Queen Elizabeth II’s day on a plate isn’t at all what you’d expect. The UK's longest-serving monarch has modest tastes and would happily settle for a bowl of Cornflakes.

A lot may have changed during Her Majesty's 65-year-reign, but it seems her taste-buds have remained the same!
Darren McGrady, a former royal chef, dished up a rare glimpse into the daily food preferences of Her Majesty to the Telegraph.
The Queen chooses her daily menu from a list of suggestions from the Palace’s head chef, ticking what she'd like to eat that week on a suggested list.
The 90-year-old's breakfast is served at promptly 9.00am, which includes a modest meal of cereal, such as Cornflakes or Special K, with fruit.
Occasionally, she’ll swap to a boiled egg, or just toast and marmalade, with black English breakfast or Earl Grey tea in a bone china cup and saucer.
“When she dines on her own she’s very disciplined. No starch is the rule."
In between meals, Prince George and Princess Charlotte's Gan-Gan is said to enjoy a Gordon's gin and Dubonnet (a sweet wine-based aperatif) with a slice of lemon and a lot of ice.
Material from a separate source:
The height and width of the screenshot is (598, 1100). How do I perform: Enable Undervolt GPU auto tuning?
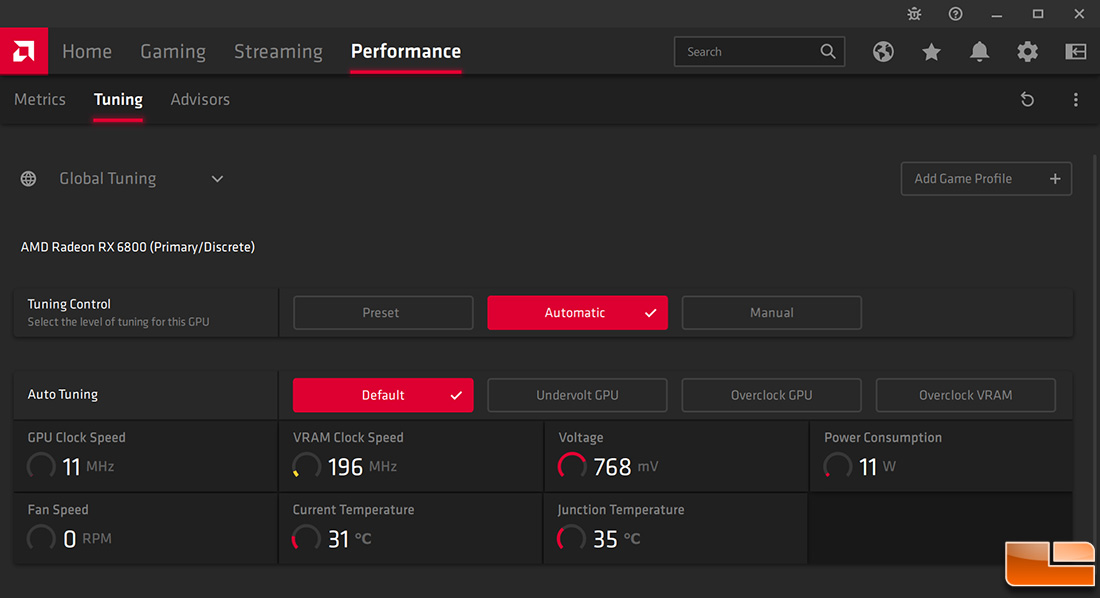(577, 395)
A typical lunch, served around 1.00pm, includes fish on a bed of wilted spinach or a side of courgettes which is shortly followed by afternoon tea, a daily fixture at The Palace.
On offer are a selection of cakes, scones and crust-free sandwiches - among her favourites honey and cream sponge, jam pennies and the same chocolate biscuit cake served at Prince William and Duchess Catherine's 2011 wedding.
The Monarch is said to love a well-done Sunday roast.
"She didn't always eat everything," McGrady recalled.
"She'd maybe have one or two tiny sandwiches, and sometimes the scones she'd actually just crumble on the carpet for the dogs to eat."
Adding, "The Queen is not a foodie. She eats to live, unlike Prince Philip who loves to eat and would stand and talk food all day.”
Does this explain how the British ruler manages to maintain her svelte figure?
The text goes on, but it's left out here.